Your objective -
Rewrite the lines below, swapping "three-dot more options menu" for "overflow menu" and leaving everything else untouched.

Dataset excerpts -
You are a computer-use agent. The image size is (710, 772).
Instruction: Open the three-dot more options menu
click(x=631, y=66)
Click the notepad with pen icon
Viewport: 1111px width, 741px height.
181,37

Reply to the exercise -
You are a computer-use agent. The image size is (710, 772).
Instruction: Open the overflow menu
click(x=631, y=66)
Click the notepad with pen icon
Viewport: 1111px width, 741px height.
181,37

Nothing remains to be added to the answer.